═══ GIVEN RECORDS ═══
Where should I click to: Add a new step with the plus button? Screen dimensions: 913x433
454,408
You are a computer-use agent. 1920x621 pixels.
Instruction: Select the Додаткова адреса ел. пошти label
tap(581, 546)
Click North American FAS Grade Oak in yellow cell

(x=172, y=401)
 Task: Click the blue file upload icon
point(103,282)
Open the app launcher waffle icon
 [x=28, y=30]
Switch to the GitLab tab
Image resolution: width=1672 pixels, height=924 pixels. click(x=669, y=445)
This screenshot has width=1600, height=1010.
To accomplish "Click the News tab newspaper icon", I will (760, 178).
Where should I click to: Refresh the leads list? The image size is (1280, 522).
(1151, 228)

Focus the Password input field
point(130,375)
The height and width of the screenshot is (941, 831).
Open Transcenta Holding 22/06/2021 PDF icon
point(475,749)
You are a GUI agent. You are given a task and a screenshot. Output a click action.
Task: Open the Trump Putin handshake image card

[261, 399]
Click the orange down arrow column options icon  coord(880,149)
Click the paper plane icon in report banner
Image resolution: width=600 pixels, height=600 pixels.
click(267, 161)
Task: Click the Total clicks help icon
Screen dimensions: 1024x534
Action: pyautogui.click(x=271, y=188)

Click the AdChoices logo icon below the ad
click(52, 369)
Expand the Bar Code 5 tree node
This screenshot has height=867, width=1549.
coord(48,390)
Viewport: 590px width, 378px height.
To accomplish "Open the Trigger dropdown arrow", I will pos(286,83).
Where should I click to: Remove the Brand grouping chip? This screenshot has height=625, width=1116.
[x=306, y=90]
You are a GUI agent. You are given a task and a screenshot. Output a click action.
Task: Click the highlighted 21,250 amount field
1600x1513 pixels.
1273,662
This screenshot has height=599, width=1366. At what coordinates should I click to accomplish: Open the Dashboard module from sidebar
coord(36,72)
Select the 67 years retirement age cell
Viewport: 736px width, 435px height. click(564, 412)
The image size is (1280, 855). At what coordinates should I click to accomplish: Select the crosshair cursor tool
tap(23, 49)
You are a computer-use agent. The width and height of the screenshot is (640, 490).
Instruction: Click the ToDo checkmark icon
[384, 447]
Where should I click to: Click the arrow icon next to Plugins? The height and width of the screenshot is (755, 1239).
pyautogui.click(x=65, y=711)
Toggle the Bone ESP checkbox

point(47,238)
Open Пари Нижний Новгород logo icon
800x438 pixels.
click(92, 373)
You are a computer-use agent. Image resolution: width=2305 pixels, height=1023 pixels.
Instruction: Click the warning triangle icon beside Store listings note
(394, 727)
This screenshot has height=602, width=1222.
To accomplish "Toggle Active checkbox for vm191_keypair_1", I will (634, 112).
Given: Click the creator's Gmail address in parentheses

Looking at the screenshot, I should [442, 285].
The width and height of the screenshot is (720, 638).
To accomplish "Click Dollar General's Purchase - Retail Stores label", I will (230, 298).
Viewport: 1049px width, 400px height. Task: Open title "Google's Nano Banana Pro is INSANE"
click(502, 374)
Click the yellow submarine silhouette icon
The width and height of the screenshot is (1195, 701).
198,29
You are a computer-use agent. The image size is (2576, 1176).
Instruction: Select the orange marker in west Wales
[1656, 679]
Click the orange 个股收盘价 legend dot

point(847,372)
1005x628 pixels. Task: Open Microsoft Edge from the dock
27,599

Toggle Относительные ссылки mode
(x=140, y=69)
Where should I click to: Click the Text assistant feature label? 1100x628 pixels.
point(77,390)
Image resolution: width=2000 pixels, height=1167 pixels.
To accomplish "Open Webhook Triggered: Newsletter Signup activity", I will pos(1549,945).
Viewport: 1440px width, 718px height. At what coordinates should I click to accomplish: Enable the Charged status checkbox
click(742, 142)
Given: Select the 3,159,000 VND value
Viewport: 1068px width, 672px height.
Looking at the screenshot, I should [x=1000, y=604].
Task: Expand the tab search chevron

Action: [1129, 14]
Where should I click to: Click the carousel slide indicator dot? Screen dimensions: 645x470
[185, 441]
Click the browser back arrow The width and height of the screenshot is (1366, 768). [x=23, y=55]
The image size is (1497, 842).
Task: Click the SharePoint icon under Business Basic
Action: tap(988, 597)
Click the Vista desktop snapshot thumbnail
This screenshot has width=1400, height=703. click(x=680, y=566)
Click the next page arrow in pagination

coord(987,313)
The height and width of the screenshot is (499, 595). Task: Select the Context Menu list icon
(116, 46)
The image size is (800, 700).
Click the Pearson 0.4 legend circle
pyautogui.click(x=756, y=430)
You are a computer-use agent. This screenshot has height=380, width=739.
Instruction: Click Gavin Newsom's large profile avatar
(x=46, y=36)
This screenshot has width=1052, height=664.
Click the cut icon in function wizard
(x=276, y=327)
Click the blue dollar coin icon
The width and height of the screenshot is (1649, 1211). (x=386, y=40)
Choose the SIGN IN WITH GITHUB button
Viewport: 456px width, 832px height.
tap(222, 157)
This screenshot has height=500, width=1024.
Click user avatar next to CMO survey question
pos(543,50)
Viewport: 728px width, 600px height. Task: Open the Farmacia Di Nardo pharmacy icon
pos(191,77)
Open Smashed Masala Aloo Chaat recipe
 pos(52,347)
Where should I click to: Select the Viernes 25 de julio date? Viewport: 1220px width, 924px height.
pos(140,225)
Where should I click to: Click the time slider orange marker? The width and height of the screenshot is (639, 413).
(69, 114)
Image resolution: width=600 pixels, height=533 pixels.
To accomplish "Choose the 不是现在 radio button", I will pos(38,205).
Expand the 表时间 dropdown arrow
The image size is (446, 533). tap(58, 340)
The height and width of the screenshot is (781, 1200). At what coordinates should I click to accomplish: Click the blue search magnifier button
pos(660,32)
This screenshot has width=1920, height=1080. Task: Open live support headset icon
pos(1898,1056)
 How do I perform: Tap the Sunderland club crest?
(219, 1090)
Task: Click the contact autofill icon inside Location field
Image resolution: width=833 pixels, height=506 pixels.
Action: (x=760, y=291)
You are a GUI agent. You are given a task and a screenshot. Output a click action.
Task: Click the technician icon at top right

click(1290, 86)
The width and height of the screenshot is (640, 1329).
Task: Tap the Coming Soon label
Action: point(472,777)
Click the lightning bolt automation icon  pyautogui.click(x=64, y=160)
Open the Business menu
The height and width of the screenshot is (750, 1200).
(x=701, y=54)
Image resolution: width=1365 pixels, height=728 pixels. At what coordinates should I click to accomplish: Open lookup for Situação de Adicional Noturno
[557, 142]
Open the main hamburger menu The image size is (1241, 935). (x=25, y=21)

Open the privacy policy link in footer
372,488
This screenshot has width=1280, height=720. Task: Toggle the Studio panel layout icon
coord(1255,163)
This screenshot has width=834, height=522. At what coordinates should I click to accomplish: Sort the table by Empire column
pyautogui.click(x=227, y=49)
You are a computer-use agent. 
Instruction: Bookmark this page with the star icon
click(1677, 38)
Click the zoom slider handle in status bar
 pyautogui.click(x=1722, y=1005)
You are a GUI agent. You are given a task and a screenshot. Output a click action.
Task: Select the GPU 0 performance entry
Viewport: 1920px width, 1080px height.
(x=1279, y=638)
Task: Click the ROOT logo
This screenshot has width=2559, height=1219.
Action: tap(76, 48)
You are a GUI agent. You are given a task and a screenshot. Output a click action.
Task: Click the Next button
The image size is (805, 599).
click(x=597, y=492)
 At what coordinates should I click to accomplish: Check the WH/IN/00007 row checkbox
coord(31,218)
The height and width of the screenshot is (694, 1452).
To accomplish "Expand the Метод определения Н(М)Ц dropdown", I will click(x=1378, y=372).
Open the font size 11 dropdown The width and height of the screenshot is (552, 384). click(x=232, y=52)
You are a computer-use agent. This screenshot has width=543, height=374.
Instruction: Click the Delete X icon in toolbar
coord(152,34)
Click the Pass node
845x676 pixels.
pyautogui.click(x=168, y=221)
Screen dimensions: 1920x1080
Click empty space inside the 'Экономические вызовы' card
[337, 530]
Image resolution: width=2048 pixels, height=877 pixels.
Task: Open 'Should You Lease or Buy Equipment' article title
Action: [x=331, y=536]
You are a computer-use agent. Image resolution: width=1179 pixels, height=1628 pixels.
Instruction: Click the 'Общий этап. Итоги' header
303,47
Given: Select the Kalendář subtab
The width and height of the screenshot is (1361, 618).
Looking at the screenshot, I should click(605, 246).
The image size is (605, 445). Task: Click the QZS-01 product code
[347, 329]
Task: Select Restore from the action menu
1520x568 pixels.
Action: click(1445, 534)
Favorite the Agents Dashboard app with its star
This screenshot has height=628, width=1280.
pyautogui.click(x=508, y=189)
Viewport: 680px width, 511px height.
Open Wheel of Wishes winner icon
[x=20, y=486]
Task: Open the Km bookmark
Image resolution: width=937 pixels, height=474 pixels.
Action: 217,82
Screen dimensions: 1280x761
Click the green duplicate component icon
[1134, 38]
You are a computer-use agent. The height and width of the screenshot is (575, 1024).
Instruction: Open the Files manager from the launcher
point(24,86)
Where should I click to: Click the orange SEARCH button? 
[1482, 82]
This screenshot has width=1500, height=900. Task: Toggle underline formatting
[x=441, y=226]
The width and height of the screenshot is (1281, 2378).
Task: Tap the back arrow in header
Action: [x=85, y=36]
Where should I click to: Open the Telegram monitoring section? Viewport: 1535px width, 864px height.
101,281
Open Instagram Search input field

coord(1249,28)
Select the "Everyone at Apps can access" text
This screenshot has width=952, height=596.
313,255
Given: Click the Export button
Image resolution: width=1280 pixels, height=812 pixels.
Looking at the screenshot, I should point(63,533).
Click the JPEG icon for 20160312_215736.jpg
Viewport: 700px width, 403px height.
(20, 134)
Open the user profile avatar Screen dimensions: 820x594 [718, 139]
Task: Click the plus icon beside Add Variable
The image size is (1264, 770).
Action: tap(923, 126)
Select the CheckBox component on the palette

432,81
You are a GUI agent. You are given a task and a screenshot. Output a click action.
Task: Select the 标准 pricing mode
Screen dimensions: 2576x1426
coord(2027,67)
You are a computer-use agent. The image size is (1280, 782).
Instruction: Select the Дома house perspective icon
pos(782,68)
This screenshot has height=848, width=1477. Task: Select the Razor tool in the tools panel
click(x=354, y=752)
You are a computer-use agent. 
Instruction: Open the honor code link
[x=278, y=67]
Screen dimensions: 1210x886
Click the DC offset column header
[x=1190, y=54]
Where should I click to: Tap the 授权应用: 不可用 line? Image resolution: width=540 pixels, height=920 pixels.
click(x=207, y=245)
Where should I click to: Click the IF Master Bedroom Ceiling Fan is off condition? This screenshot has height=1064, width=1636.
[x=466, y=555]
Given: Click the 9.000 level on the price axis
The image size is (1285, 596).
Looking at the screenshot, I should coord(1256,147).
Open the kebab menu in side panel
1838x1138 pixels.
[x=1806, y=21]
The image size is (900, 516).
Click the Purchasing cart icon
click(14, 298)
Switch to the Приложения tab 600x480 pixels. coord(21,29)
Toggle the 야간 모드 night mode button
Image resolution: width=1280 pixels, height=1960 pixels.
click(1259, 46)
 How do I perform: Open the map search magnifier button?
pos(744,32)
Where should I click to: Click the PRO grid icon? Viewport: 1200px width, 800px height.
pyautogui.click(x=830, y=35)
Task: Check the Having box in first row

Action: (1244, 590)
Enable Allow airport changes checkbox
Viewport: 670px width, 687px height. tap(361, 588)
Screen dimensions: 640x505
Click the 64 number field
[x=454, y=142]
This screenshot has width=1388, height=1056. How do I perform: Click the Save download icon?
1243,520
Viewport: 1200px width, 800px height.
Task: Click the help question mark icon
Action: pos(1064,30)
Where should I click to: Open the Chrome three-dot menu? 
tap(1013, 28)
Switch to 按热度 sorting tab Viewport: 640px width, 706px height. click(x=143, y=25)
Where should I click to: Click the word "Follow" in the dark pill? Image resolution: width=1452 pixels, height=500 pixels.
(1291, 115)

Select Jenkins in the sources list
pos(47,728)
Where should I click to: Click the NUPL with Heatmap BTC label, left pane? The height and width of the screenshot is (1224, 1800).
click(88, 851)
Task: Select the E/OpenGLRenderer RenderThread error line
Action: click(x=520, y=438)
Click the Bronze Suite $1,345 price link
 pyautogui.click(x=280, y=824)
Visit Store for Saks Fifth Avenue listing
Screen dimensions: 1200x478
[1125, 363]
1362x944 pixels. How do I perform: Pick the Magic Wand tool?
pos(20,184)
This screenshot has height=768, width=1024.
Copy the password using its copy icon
═══
> **YOUR TASK**
The response must consist solely of the number of lines in the listing above that contain "computer".

> **EXERCISE SOLUTION**
11